I’m having some trouble finding data, but some readily-available information suggests you’re right, @PurpleTitan. Harvard’s website says they field 42 varsity teams and have 1,200 students competing in intercollegiate sports; Stanford’s numbers are 36 and 900 (but with 300 athletic scholarships, which Harvard doesn’t offer). It looks to me like Stanford picks their spots better (e.g., in women’s swimming, as we’re seeing in the Olympics this week with Katie Ledecky, Maya DiRado and Simone Manuel) and, as you say, uses athletic scholarships to avoid over-recruiting.

@citivas so if a school was small and only generally took one kid from your HS (but had a 20% acceptance rate) and another larger school took on average 5 kids from your school (but had a 12% acceptance rate), which would be a harder admit from your school?

So Stanford offers scholarships to a third of their recruited athletes?
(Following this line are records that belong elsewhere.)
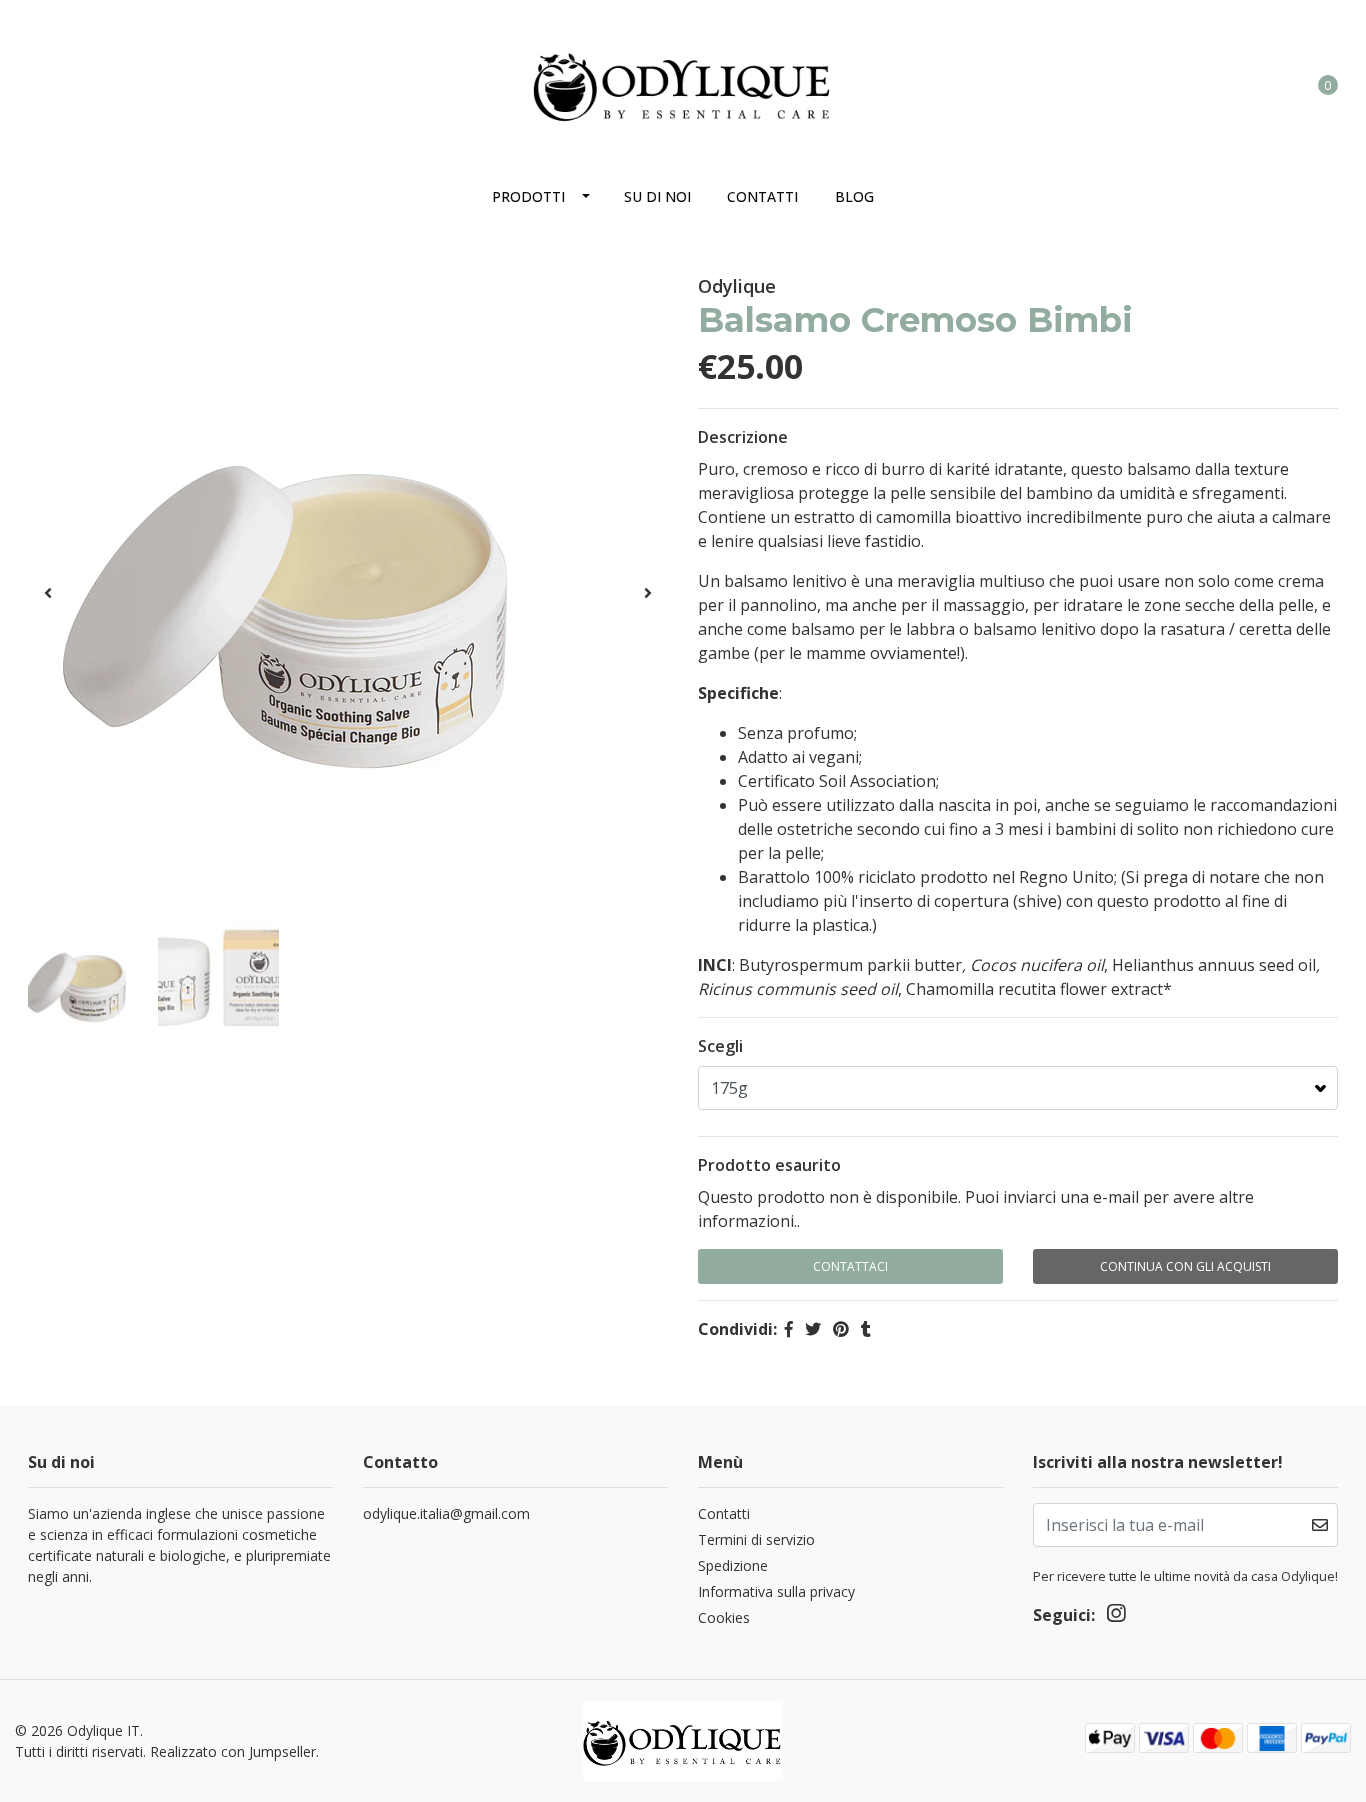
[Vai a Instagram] (39, 76)
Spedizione (733, 1565)
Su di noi (657, 196)
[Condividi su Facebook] (789, 1329)
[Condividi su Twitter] (813, 1329)
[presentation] (48, 593)
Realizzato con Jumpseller (233, 1751)
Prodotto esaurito (769, 1165)
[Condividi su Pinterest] (841, 1329)
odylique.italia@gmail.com (446, 1513)
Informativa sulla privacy (776, 1591)
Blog (854, 196)
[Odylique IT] (683, 82)
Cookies (724, 1617)
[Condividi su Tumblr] (866, 1329)
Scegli (720, 1046)
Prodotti (528, 196)
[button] (1246, 84)
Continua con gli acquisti (1185, 1266)
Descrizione (743, 437)
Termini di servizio (756, 1539)
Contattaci (850, 1266)
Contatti (762, 196)
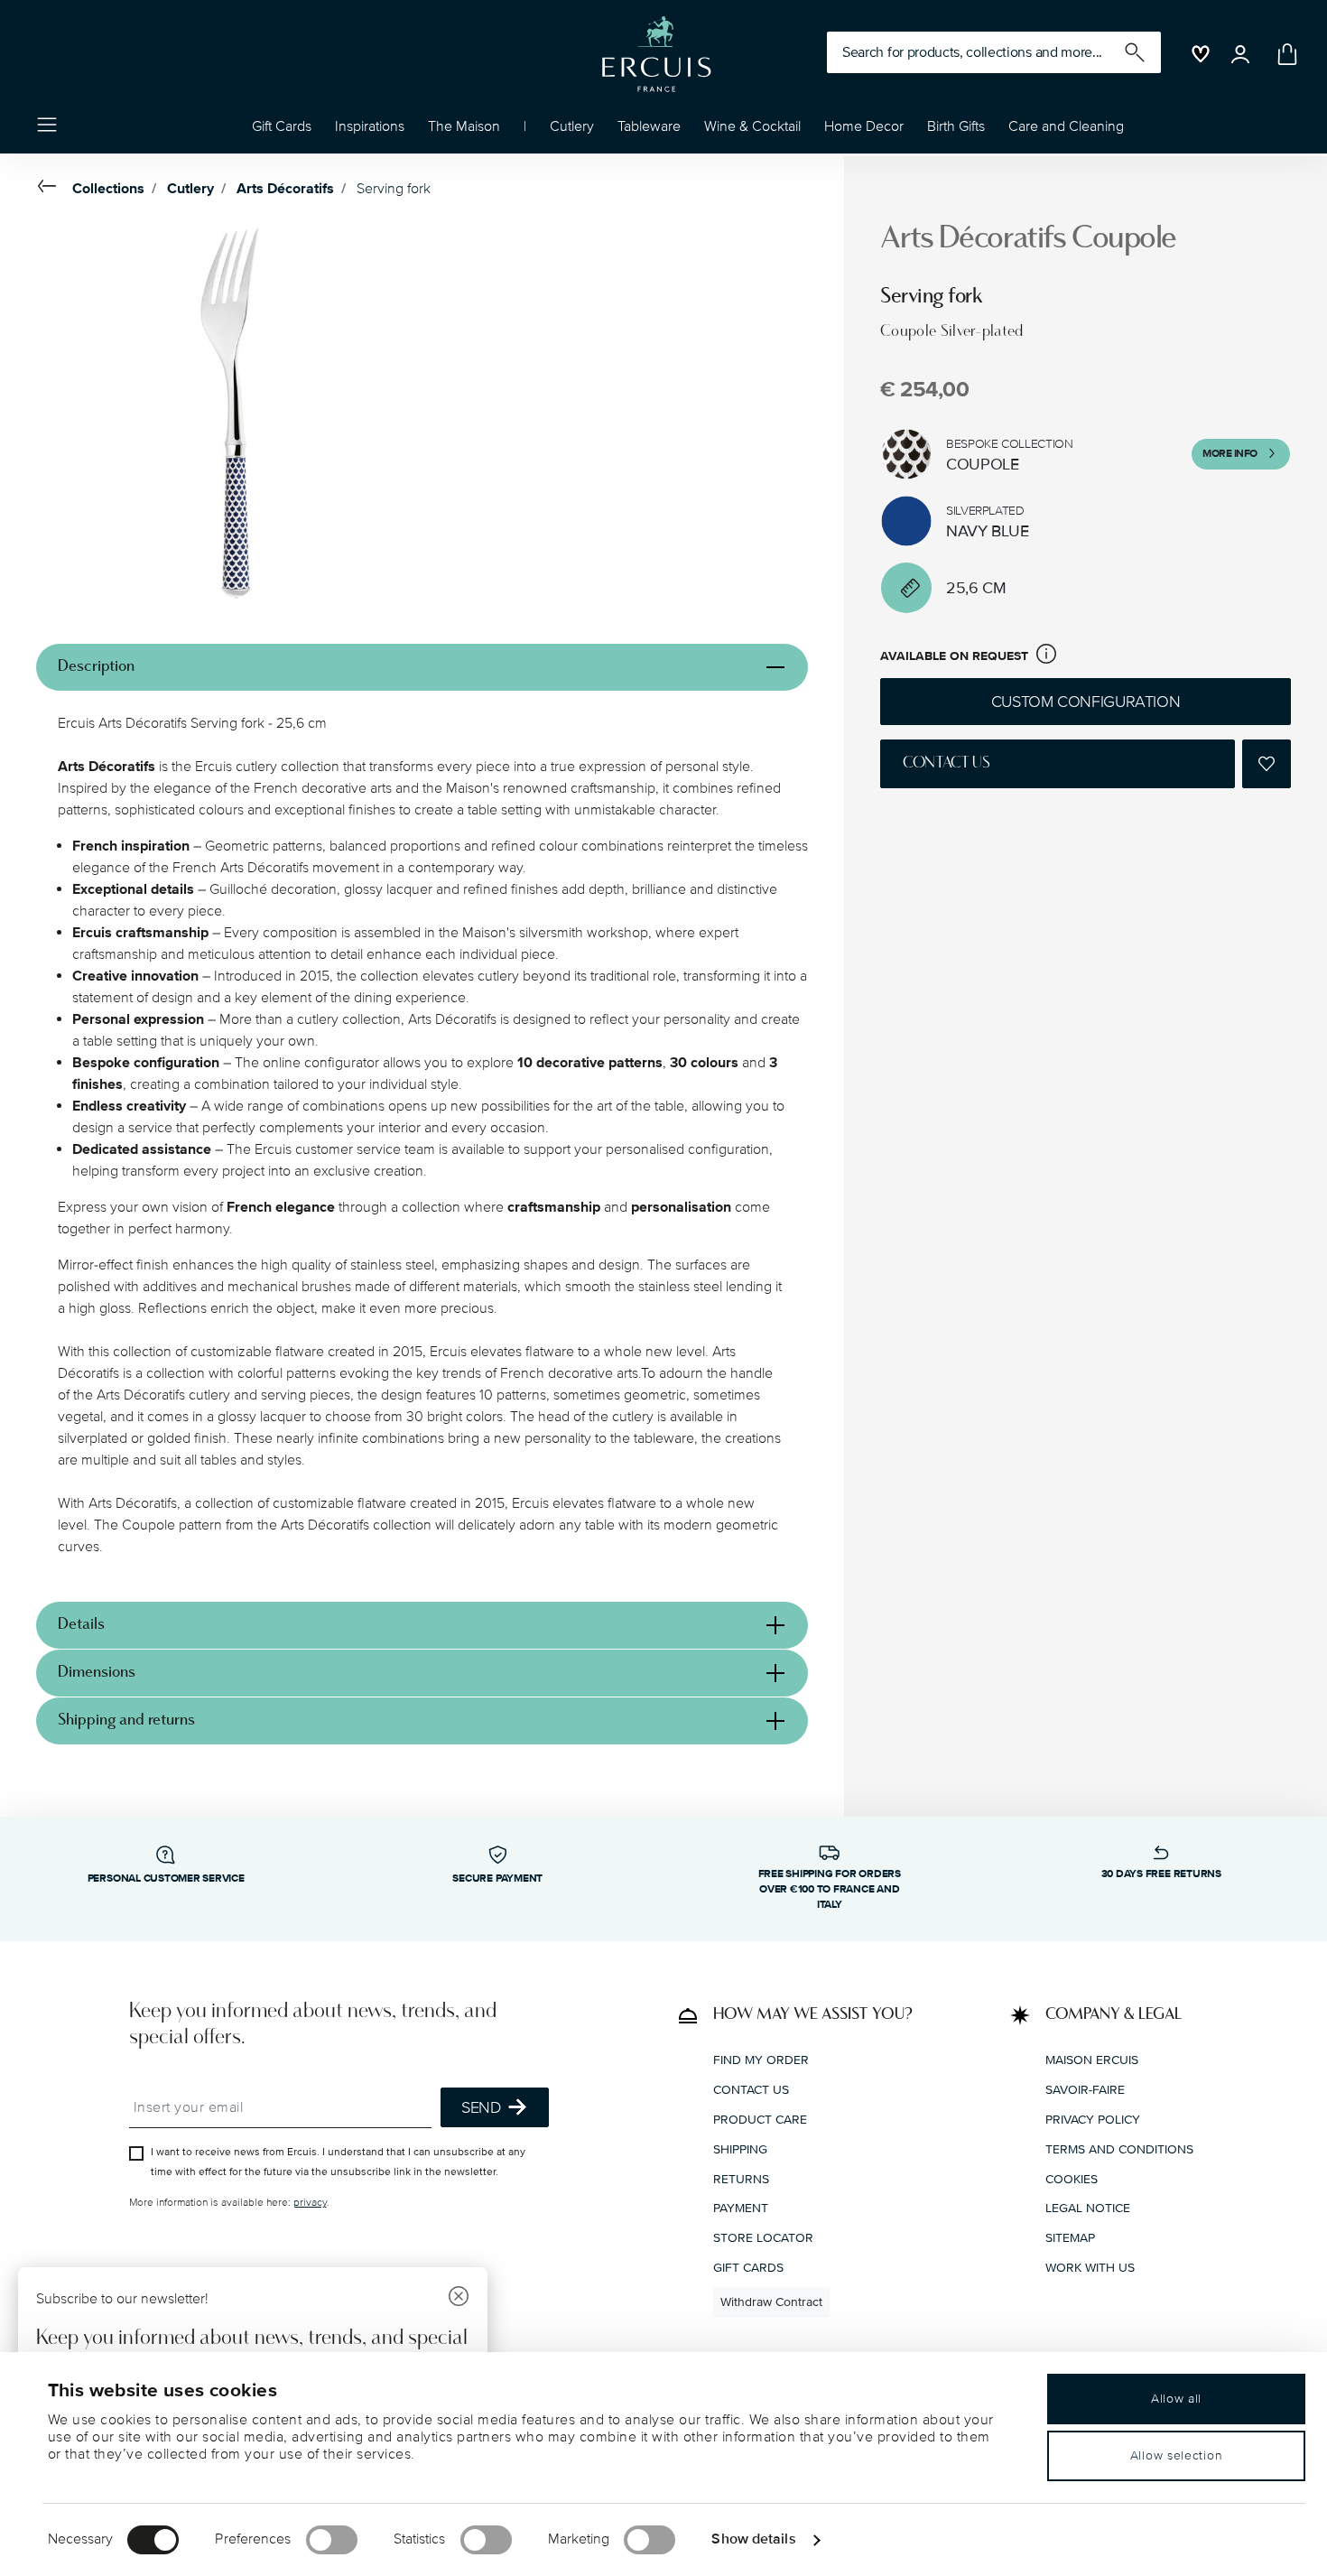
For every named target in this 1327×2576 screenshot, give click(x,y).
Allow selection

Is there information as to how much they offer? Is it uniform at all?

@PurpleTitan @DeepBlue86 I think you’re comparing apples to oranges. Even though Harvard fields more varsity sports teams than Stanford, the number of recruited athletes is much less. I believe the Ivy League limits schools to ~230 recruited athletes per school, and even then the schools don’t use all those slots because they are generally able to fill their teams with walk-ons rather than recruits. A “recruit” means different things to Stanford and Harvard but I think the rough comparison is that Stanford has around 300 recruited scholarship athletes per class and Harvard has around 200 recruited athletes. Whether Harvard loosens its admissions standards for a larger slice of the varsity athletes than Stanford does because it doesn’t offer scholarships is an interesting question, but I don’t think we have any evidence to support it one way or another.

@spayurpets, where do you get the info on the limit on recruited Ivy League athletes? I’ve never heard of such a thing. And how would that even be enforced (considering that no Ivy may offer athletic scholarships)?

@sbjdorlo, don’t know if that is the total number of Stanford athletes who get scholarships or total Stanford athletic scholarships. Note that outside of a few sports, scholarships can be split many ways. So the money for 2 full-ride scholarships in fencing could be spread over 20 students (as an example).

@spayurpets, OK, I see, there are recruited athletes (200+, and only in Ivy sports), though if the adcom wanted to help out various sports teams, they’d admit nonrecruited student-athletes who were good in a sport or several.

The Stanford website says “300 athletic scholarships are awarded each year” (http://admission.stanford.edu/student/athletics/). Not sure whether that means 300 individuals in a class, 300 individuals spread across the university or 300 scholarships subdivided among who knows how many individuals. At the Ivies, as @spayurpets says, there are something like 200 recruited athletes in each class, none of whom is specifically on an athletic scholarship. I can certainly imagine you’d be under a lot more pressure to stick to your sport if doing so meant that the school was going to continue to pay your freight, but I have no idea if it works that way at Stanford.

I don’t want to be nosy and ask my friend, but her son was recruited by Stanford for his sport (not one of the “big” sports like football, but who knows? It might be very popular at Stanford). I’m very curious as to whether he got a scholarship or not.